My DP, Powell Robinson, ended up having to go into surgery a few weeks prior to our shoot and we really underestimated his recovery. Luckily, despite having to hobble around on a cane, he ended up being okay to come to the shoot. Sebastion Baron, our Camera Operator, held our Alexa Mini, while Carter Ross, our 1st AC, pulled focus on a set of some real cool Kowa Anamorphics. Funny enough, Powell’s surgery ended up being a bit of a blessing is disguise. Since he was a little zonked out on pain meds, I think it might’ve carried over into some of the more psychedelic lighting and camera choices.

I co-edited the film with Anna Zlokovic. She’s an incredibly talented director and editor, and also happens to be my girlfriend. Did I mention that she also plays the part of the cashier in the film and served as an associate producer? A real renaissance woman! But really, it helps to collaborate with someone in the edit room, especially when you’re so close to the material. She was fantastic at creating and milking moments that we didn’t notice while shooting.

The film had well over 30 visual effects shots and I ended up doing all of them myself. In 2015 I founded my own production company called Neon Pig – most of our work consists of visual effects work. So for me, I was well prepared to jumped into it. It was nice because I had the confidence on set to plan out shots that I knew I could achieve using compositing.

The film had well over 30 visual effects shots and I ended up doing all of them myself.

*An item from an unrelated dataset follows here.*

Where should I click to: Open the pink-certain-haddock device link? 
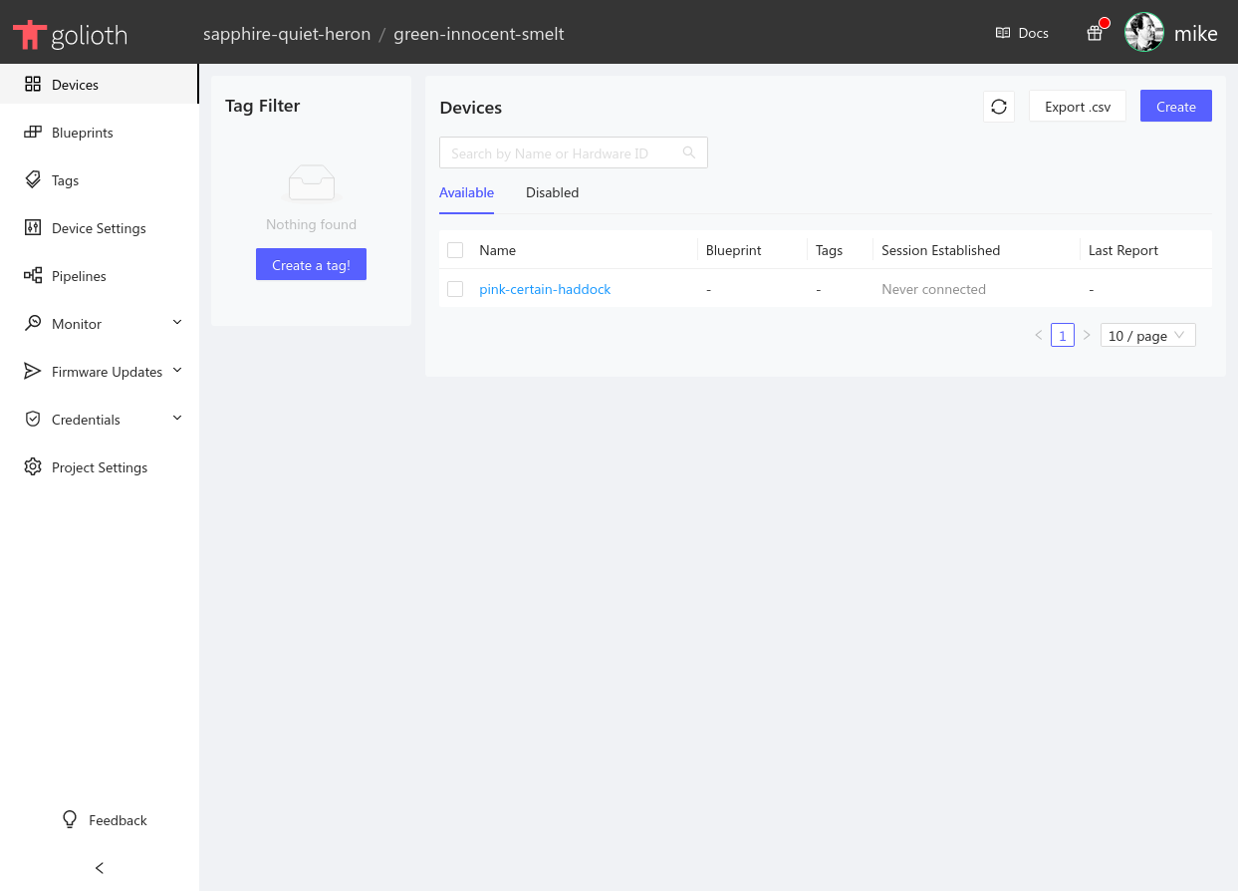545,289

For instance, there is a moment in the film where we see a POV of Jay looking at himself in a mirror. It was a shot that we came up with on the day of. I liked it because it really puts you, the audience, in Jay’s headspace. We ended up shooting it in 2 shots: 1) Our camera operator points the camera straight into the mirror, so that he’s looking at himself. This was our main plate. 2) The second shot was another plate that would be used to replace the mirror in the first shot. So, we turned the camera around 180 degrees, stuck it on a tripod, and filmed Jay. He looked straight into the camera as if it was the mirror. In post, after some motion tracking and a little fairy dust, the shot came together nicely.

For the score I wanted to create an EDM song that would exaggerate Jay’s anxiety and stoned-paranoia. Two incredibly talented LA musicians, Cary Singer and Nick Chuba, knocked it out of the park.

I’m part of a filmmaking collective called Aporkalypse with a few other crew members from Kid Gambled. We’ll be at Slamdance this month with a music video that Anna Zlokovic directed that had a very similar crew to Kid Gambled. Additionally, a feature film that Anna is directing and I’m producing was recently selected to be apart of the Through Her Lens: The Tribeca Chanel Women’s Filmmaker Program. I’m also currently writing a feature film that is again set in the suburbs of Las Vegas. If the cards fall right, 2018 could be a very exciting year!